Short task — Count the lines in the records below that contain the string "input", matching case exactly. Reply with the number alone.

Materials provided —

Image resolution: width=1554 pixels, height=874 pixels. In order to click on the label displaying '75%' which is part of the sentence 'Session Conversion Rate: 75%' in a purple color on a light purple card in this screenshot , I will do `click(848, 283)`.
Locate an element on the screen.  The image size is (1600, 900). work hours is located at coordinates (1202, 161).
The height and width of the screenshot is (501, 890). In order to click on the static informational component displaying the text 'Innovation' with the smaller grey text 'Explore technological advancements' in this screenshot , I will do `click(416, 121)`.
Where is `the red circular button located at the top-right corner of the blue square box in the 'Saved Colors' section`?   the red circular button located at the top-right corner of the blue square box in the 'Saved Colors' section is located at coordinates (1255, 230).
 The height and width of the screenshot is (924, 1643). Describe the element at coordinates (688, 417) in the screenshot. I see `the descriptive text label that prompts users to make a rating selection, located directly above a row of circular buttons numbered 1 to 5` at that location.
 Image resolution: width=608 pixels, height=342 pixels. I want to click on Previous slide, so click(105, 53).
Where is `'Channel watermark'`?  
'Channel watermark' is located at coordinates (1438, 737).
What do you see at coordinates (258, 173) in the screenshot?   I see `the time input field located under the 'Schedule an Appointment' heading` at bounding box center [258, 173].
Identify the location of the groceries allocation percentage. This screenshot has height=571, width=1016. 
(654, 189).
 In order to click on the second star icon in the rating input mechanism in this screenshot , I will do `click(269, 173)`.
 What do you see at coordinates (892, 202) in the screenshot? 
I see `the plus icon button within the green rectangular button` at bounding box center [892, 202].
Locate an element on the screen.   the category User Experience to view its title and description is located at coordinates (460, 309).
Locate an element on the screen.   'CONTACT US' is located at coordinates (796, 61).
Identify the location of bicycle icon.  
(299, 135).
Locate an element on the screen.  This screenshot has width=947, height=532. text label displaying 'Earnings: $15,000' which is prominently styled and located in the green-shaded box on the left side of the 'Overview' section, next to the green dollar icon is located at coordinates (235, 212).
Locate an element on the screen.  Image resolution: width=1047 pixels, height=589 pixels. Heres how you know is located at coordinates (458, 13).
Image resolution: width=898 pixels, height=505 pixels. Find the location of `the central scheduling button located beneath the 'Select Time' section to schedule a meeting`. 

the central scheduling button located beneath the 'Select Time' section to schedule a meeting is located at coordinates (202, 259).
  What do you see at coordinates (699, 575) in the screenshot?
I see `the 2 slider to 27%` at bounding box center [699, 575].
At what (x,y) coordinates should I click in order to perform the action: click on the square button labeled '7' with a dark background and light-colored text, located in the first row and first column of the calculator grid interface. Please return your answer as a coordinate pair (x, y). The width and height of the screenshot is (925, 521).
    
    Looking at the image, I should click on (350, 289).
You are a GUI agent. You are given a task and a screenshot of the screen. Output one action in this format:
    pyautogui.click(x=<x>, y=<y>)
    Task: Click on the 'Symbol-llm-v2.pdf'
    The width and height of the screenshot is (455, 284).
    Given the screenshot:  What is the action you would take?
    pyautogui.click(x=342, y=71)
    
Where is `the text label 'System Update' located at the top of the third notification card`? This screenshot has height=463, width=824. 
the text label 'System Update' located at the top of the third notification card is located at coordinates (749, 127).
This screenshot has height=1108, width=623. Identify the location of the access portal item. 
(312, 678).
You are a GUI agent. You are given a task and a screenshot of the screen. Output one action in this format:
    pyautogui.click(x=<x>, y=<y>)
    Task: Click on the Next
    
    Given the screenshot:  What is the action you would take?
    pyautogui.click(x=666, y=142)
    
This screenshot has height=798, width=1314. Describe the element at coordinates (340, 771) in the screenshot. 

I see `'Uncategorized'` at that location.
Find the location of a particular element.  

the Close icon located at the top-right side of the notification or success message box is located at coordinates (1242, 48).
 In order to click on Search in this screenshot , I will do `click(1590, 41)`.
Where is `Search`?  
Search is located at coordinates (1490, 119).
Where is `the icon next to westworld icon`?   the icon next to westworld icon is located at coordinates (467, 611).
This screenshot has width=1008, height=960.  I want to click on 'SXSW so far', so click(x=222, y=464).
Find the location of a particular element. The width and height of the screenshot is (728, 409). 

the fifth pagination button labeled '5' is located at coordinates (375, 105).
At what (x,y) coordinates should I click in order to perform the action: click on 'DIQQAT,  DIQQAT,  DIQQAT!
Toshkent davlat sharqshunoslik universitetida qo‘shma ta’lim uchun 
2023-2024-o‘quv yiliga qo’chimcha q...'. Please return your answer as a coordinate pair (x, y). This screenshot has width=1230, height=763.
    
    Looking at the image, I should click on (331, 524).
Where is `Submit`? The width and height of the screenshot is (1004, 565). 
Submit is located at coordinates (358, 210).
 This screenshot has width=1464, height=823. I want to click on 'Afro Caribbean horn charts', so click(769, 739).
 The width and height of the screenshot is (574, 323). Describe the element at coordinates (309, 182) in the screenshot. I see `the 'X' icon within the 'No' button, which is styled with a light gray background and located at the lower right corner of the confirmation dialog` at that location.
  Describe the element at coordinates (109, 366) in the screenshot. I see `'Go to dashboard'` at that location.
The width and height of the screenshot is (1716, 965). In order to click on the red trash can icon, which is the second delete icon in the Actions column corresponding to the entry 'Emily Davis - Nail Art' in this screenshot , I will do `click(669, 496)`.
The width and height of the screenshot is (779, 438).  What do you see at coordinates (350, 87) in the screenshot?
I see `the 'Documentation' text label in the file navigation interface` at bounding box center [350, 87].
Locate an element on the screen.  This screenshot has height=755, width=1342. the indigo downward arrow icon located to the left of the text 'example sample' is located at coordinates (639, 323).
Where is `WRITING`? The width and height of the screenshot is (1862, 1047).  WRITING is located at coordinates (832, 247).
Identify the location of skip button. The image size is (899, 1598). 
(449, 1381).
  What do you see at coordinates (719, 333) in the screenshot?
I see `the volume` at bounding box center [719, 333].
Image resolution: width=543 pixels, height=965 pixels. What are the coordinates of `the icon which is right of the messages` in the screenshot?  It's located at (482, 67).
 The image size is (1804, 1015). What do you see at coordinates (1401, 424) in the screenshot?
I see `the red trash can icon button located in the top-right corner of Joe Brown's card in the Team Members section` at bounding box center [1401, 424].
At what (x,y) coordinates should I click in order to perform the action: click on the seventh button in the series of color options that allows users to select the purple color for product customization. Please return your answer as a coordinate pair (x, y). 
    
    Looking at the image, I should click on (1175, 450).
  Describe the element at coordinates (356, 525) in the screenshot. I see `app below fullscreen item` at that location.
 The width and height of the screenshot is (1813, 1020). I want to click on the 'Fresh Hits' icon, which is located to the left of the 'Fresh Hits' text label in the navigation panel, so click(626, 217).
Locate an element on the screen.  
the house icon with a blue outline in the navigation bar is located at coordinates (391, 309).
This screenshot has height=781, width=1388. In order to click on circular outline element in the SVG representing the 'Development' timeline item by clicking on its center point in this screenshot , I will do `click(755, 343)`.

Result of the task — 2